I have already described in Chapter 22 the development of miniature supercapacitors. Similar developments are reported by Charles Q. Choi in his article “Nitrogen Supercharges Super-Capacitors.”3 In the same News section of Spectrum, February 2016, less resistive interconnects within chips is described in “Rise of the Nanowire Transistor” by Richard Stevenson,4 and the integration of 70 million transistors and 850 optical components into a silicon processor is described in “Linking Chips with Light” by Neil Savage.5 “Survival in the Battery Business” in MIT Technology Review of July/August 20156 describes a company built around the development of a solid-state battery. In the same issue, the company highlighted in the article, SAKTI3, was cited among “The 50 Smartest Companies”; along with Imprint Energy, which has developed ultrathin flexible rechargeable batteries that can be printed cheaply in commonly used industrial screen printers; and along with SolarCity, which is planning to become the Western Hemisphere's largest manufacturer of silicon solar panels.
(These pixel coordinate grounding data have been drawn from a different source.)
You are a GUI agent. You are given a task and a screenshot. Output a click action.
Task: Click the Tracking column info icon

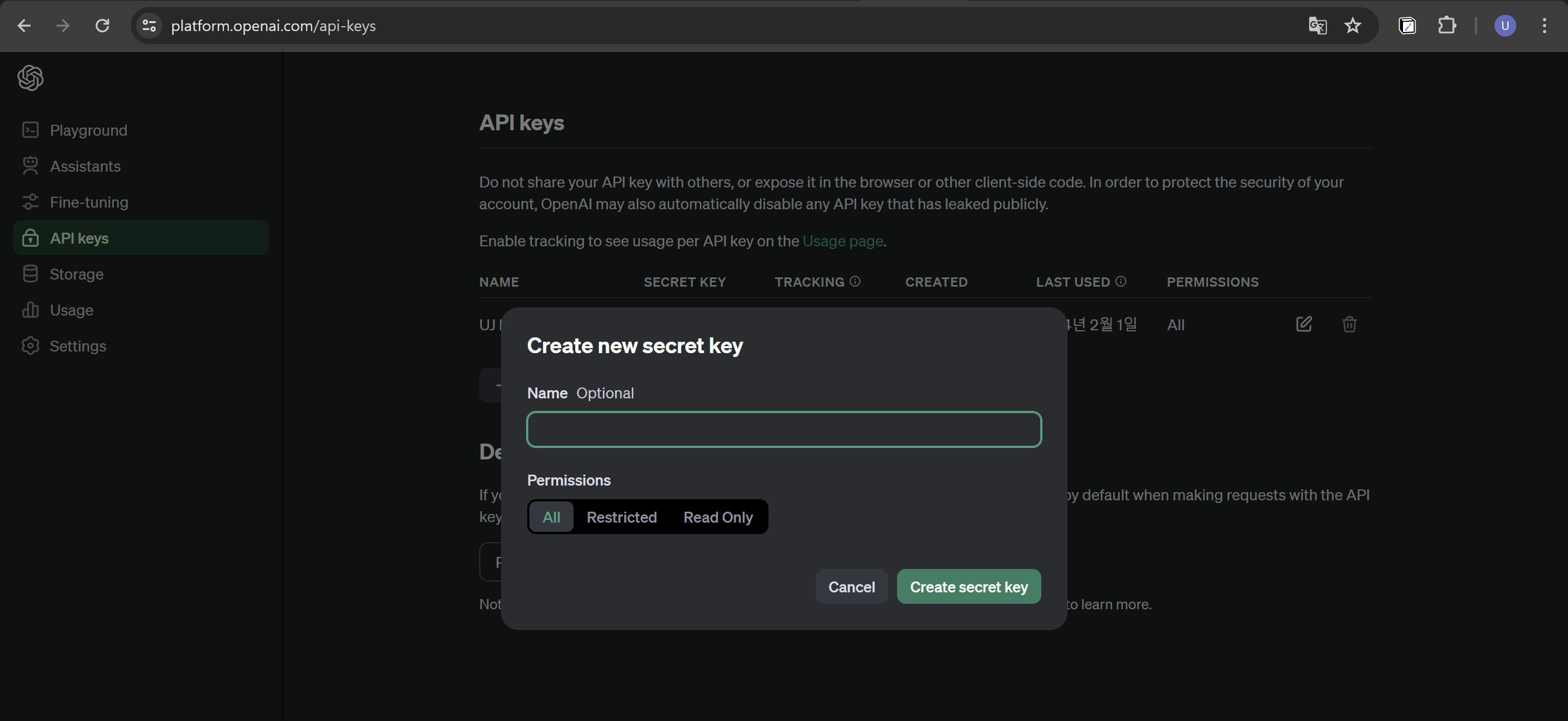[855, 281]
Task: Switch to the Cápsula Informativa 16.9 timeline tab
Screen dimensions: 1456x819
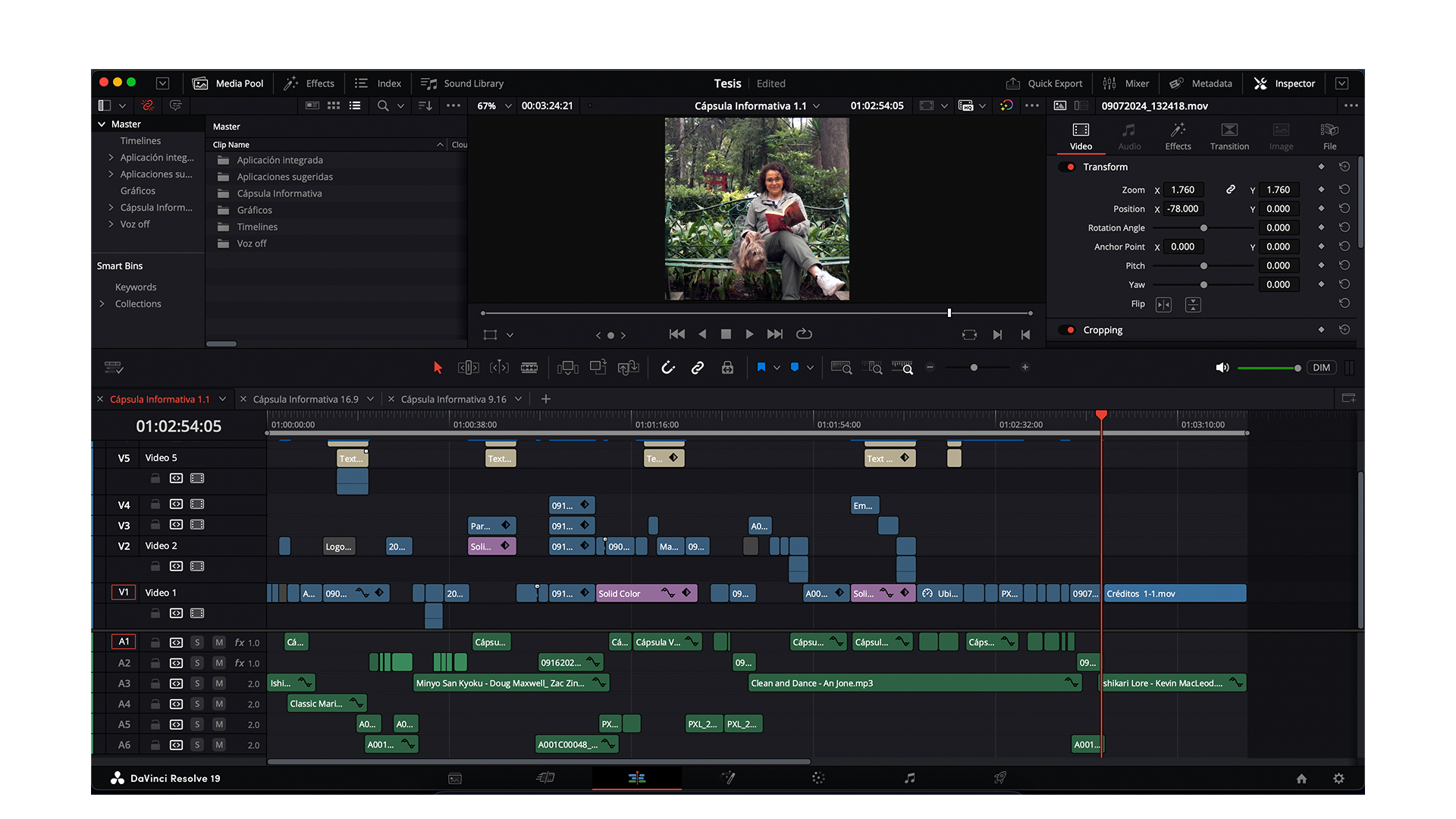Action: click(x=306, y=398)
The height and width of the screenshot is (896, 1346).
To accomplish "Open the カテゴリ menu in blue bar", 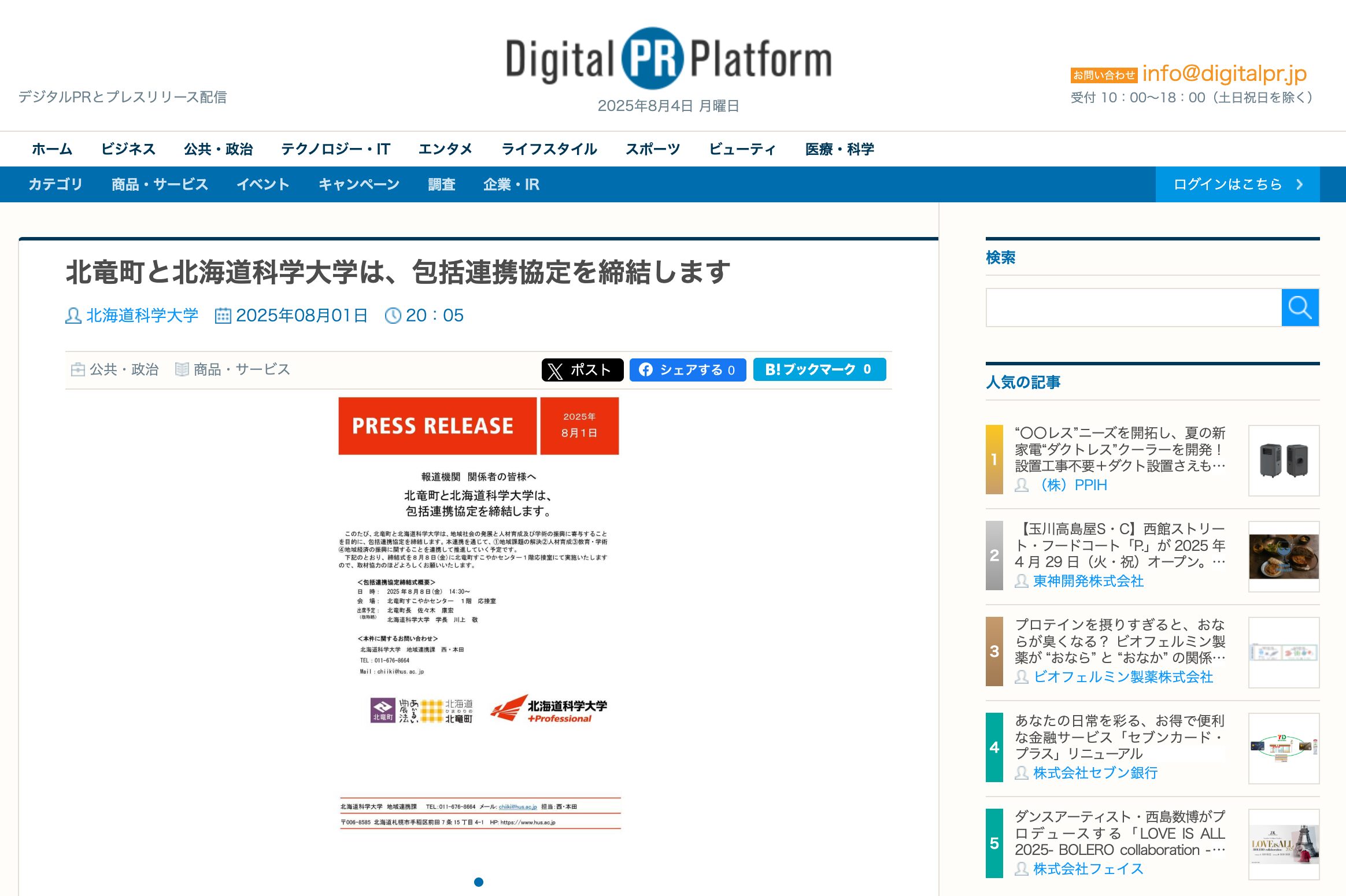I will pyautogui.click(x=56, y=184).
An updated report, “SolarCity's ($750 million) Gigafactory” is reported in the March/April issue of the same magazine.7
Month by month, new or improved products are brought to market. The Internet has become a driving force. But in computers there appears to be a classical limit as transistors and other circuit elements begin to approach the size of the atoms of which they are composed. This would seem to signify the end of advancement in the capacity of chips. (See “Transistors Could Stop Shrinking in 2021,” by Rachel Courtland.8)
Meanwhile, the prospect of operating with circuit elements exhibiting quantum behavior has resulted in the early-stage development for some applications of superpowerful quantum computers. Projects underway in various parts of the world may revolutionize the industry for those applications, as described in Chapter 8 and Appendix C.